## Source document

The first feature that can be observed in this program is that comments are enclosed by "/*" and "*/". Comments can go almost anywhere, since the compiler ignores them. Another obvious feature is that individual statements in the program end with a ";". Either forgetting a ";" or adding one where it isn't needed is a common C programming bug. Lines of code are grouped into blocks by using curly brackets ("{ }").

C is case-sensitive. All C keywords are in lower-case. Program variable and function names in whatever case desired, but by convention they should be in lower case. "Constants", to be discussed a bit later, are upper case by convention.

Not all the lines in a C program are executable statements. Some of the statements shown above are "preprocessor directives".

C compilation is a multi-pass process. To create a program, a C compiler system performs the following steps:

  • It runs the source file text through a "C preprocessor". All this does is perform various text manipulations on the source file, such as "macro expansion", "constant expansion", "file inclusion", and "conditional compilation", which are also explained later. The output of the preprocessor is a second-level source file for actual compilation. You can think of the C preprocessor as a sort of specialized automatic "text editor".
  • Next, it runs the second-level source file through the compiler proper, which actually converts the source code statements into their binary equivalents. That is, it creates an "object file" from the source file.

## What you need to do
(1) Summarize the passage on C syntax and compilation in two sentences.
(2) Extend the passage on C syntax and compilation, starting right after its last sentence.
The material that comes next plays no part in this work.

## Data extract
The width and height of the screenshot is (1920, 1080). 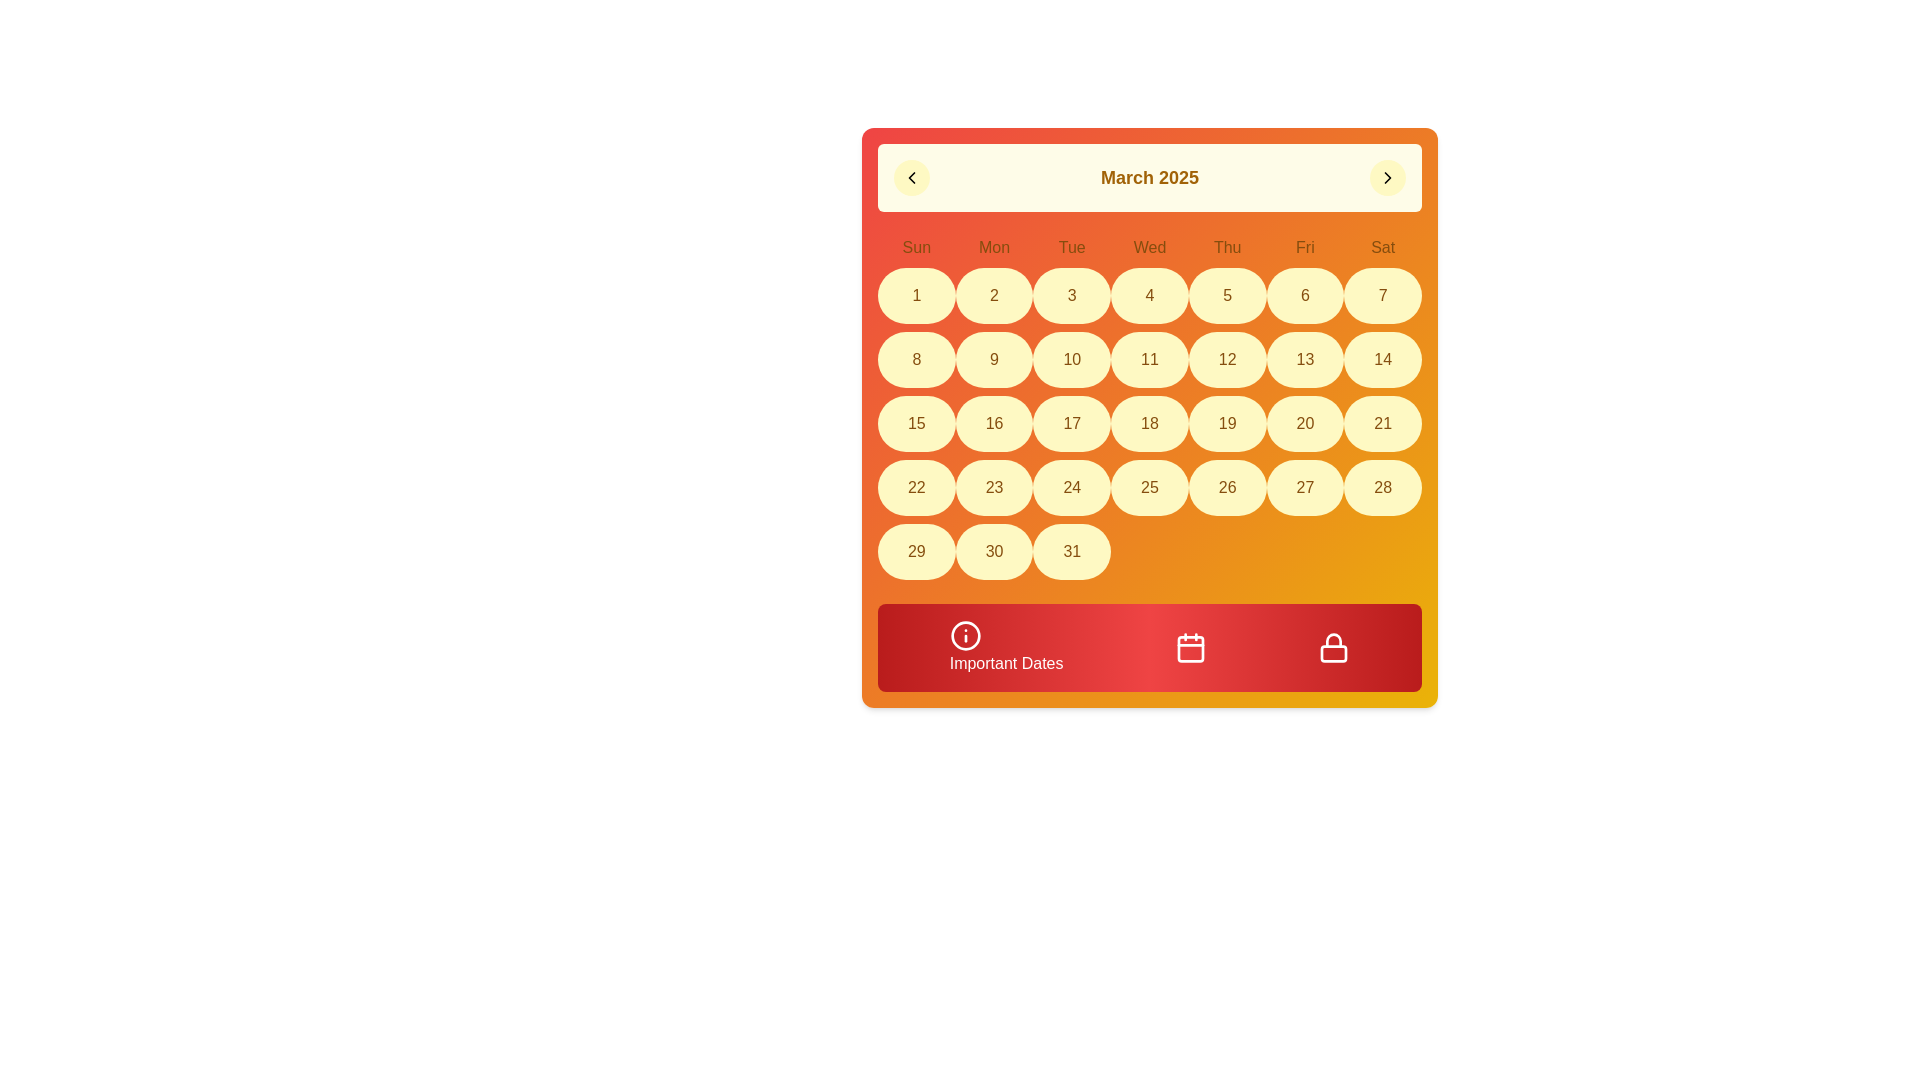 I want to click on the calendar element representing the sixth day of the month, located under the 'Fri' column in the first row of a calendar grid, so click(x=1305, y=296).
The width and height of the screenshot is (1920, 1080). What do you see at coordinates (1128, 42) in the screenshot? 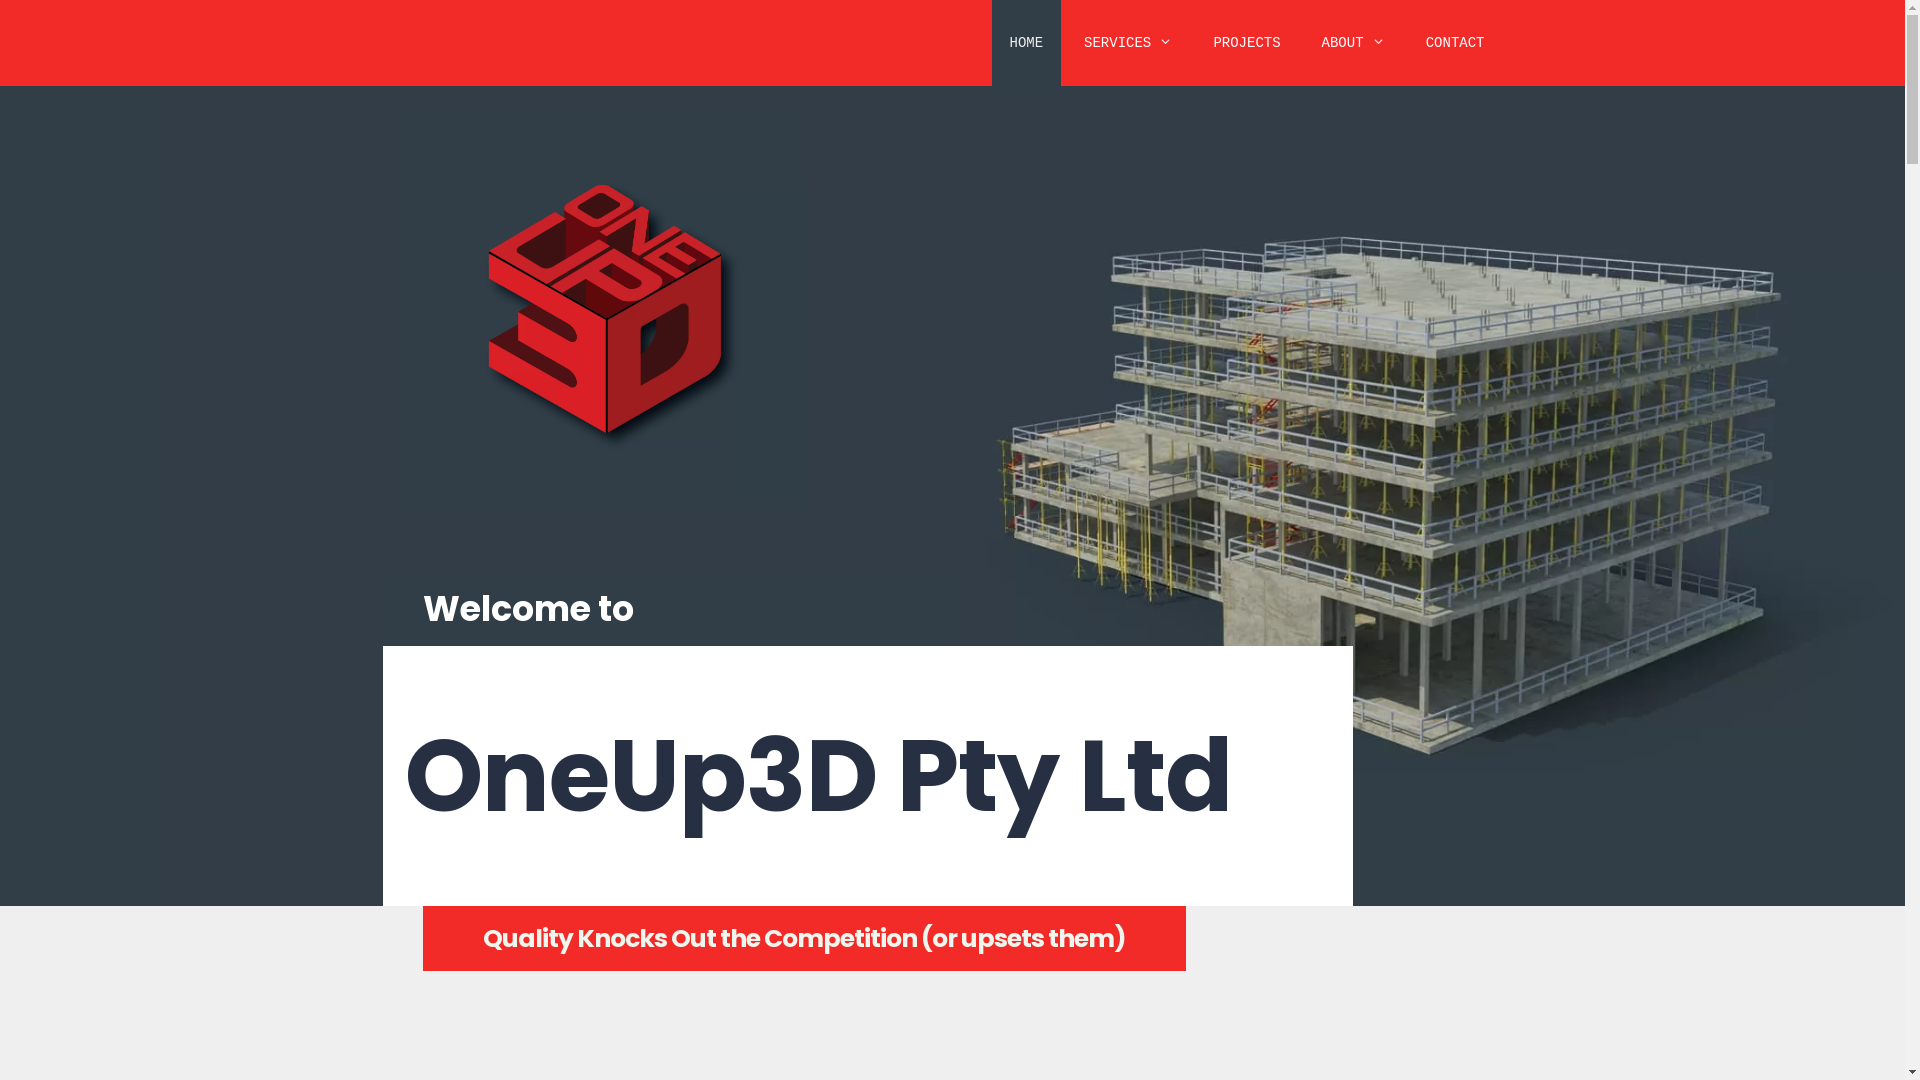
I see `'SERVICES'` at bounding box center [1128, 42].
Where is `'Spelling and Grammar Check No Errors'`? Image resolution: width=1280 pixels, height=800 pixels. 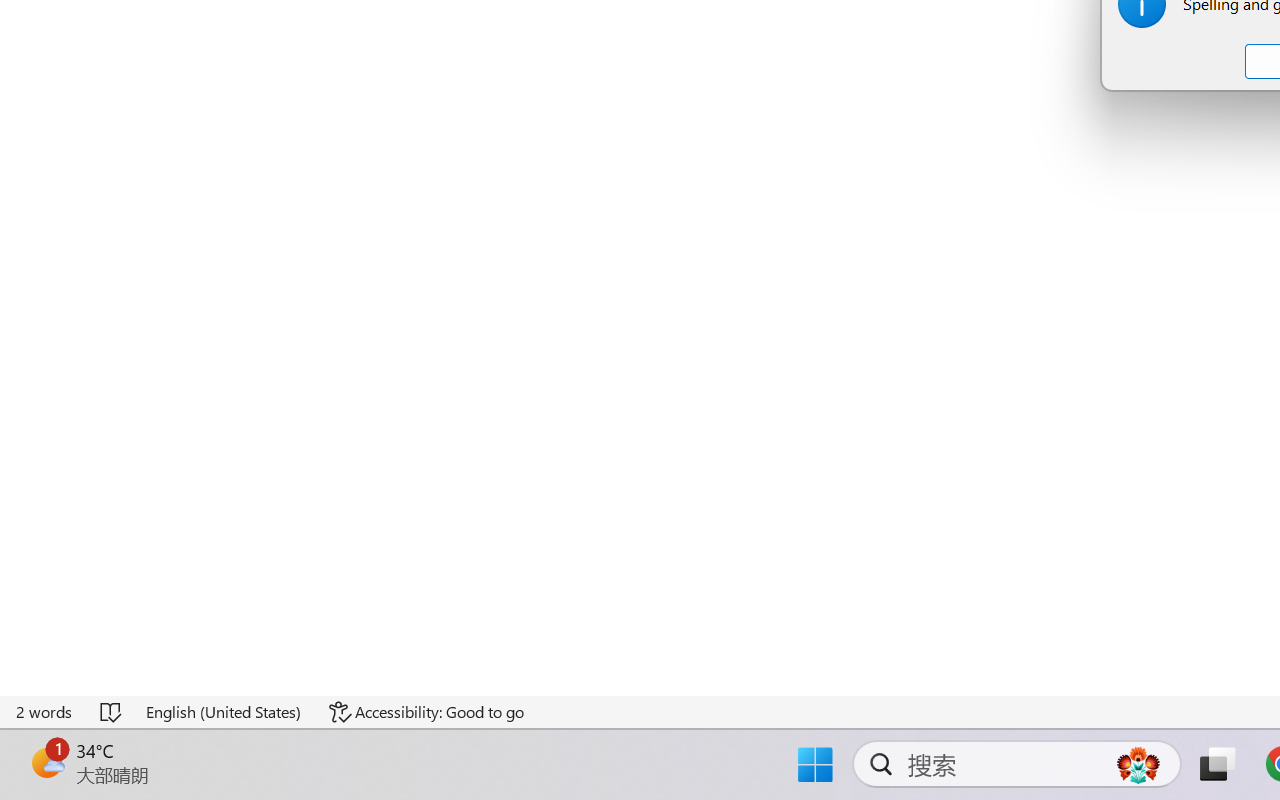 'Spelling and Grammar Check No Errors' is located at coordinates (111, 711).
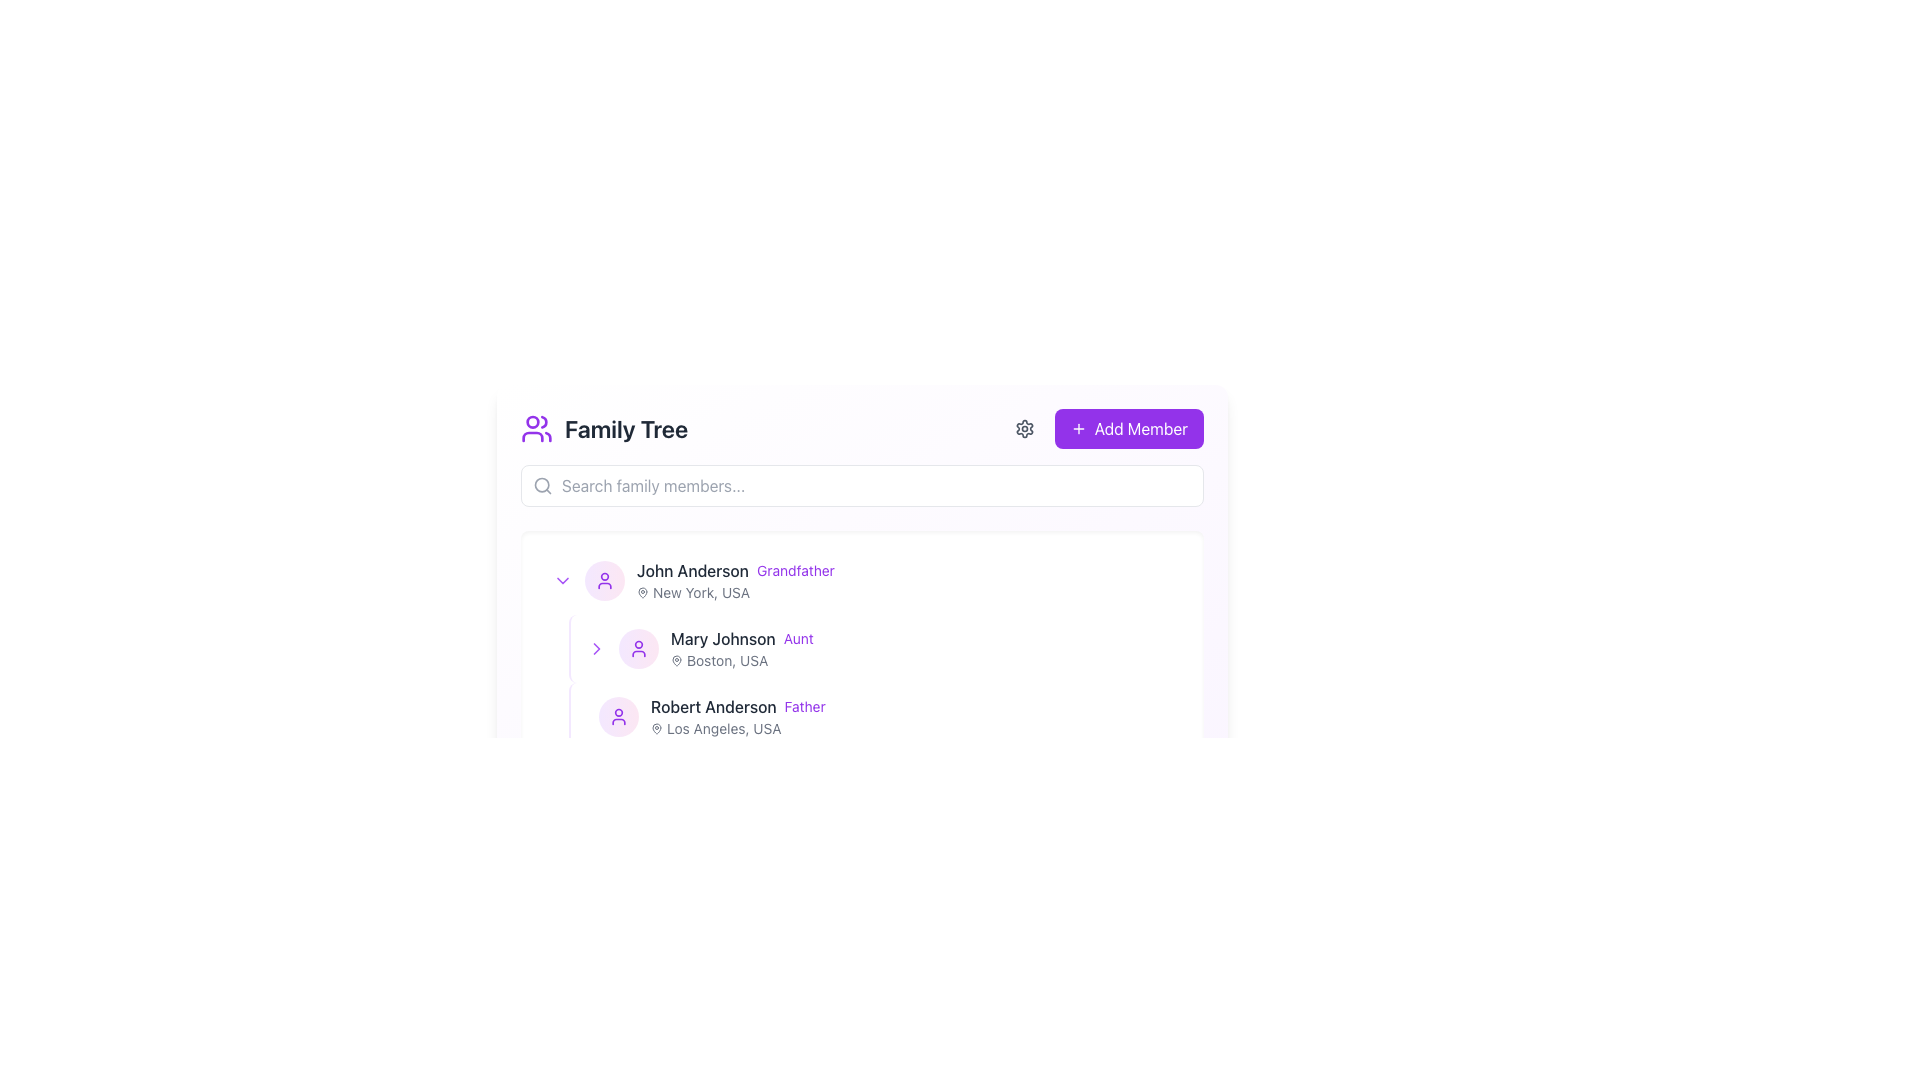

## Outputs
(1) In C, comments are enclosed by "/*" and "*/", statements end with ";", lines of code are grouped into blocks with curly brackets, and the language is case-sensitive with all keywords in lower case. Compilation is a multi-pass process: a preprocessor first performs text manipulations on the source file to produce a second-level source file, and the compiler proper then converts that file's statements into their binary equivalents, creating an object file.

(2)
  • The object file still cannot be executed, however. If it uses C library functions, such as "printf()" in the example above, the binary code for the library functions has to be merged, or "linked", with the program object file. Furthermore, some addressing information needs to be linked to the object file so it can actually be loaded and run on the target system.

These linking tasks are performed by a "linker", which takes one or more object files and links them to binary library files to create an "executable" file that can actually be run.

C has a large number of libraries and library functions. C by itself has few statements, so much of its functionality is implemented as library calls.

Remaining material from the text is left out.